--- START OF Supplied text ---
Similarly ping-pong in days gone by.
Hey, this sounds like a good thing. Unless, of course, you want war.
What if there were no space station? It wasn’t until the Russians were brought on board in the program this station became reality, Freedom would never fly as congress was getting more and more skeptical. And HSF would have ended in Russia if they didn’t get money from the US. I kind of wonder that the crews talk about. But then war and peace are dictated by top politicians, people themselves get along just fine but they’re the ones that have to do the dirty work when war occurs.
Had the Russians not been brought on board we would have had a “Skylab 2”, which would have been a reasonable step to take.
We would have continued with the stick-built SSF, until ti became obvious we could not do it.
I worked on Freedom for many years. Until Clinton brought in the Russians it was nothing but paper.
Everything was just paper until it was built! Apollo was paper before it was built. Had we NOT brought in the Russians it would have progressed (not under some of the early designs) as well.
You don’t think the “Alpha” design would have been built? (Ie, the design chosen from Clinton’s “three options”, before bringing the Russians in to merge Mir 2 as the core of ISS.)
How? Skylab was build around a modified third stage of the Saturn V. Limited to smaller launch vehicles or the Shuttle, we were looking at a set of small, connected cans, not a single, big can like Skylab.
Not literally the same hardware! We would have had a more incremental space station. As it was, the Space Station was pretty small for quite a while, once the first two segments (FGB and a Node, as I recall) were up there.
If there were no ISS, the Shuttle Program would have ended in 2002. The Russian program would have stumbled along with an occasional launch, probably at the same rate as China is launching.
NASA would also be launching capsules on the Atlas V as the OSP would have probably been continued since there would have been no need for a big space program to replace an non-existent ISS.
Why would there be an OSP if there was no space-station? Given that transporting astronauts to the space-station was its entire reason for being.
Maybe more engineers and scientists in leadership roles would help? Of course, they may not be able to stomach the political games…
The one geopolitical snag the ISS has always been mired in is the anti-Chinese policy of Frank Wolf and his successors. China is one of only two nations with the present ability to launch humans into space, and even when Commercial gets going it will still be one of only three. The ISS needs new partners with deep pockets and man-rated rockets. The US and China need to take every opportunity we have to develop a stable relationship in which we can solve disagreements without rattling sabers. It’s time to get over our xenophobia and invite China to join the iSS program.
--- END OF Supplied text ---
--- START OF Data shown ---
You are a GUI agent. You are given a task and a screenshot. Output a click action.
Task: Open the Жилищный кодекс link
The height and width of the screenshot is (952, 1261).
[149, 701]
--- END OF Data shown ---
Answer these questions from the space station discussion:
1. What was Skylab built around?
2. In what year would the Shuttle Program have ended if there were no ISS?
3. Whose anti-Chinese policy is called the one geopolitical snag the ISS has always been mired in?
The lines come from a separate source, unrelated to the space station discussion.

• [Result]:
1. A modified third stage of the Saturn V.
2. 2002.
3. Frank Wolf and his successors.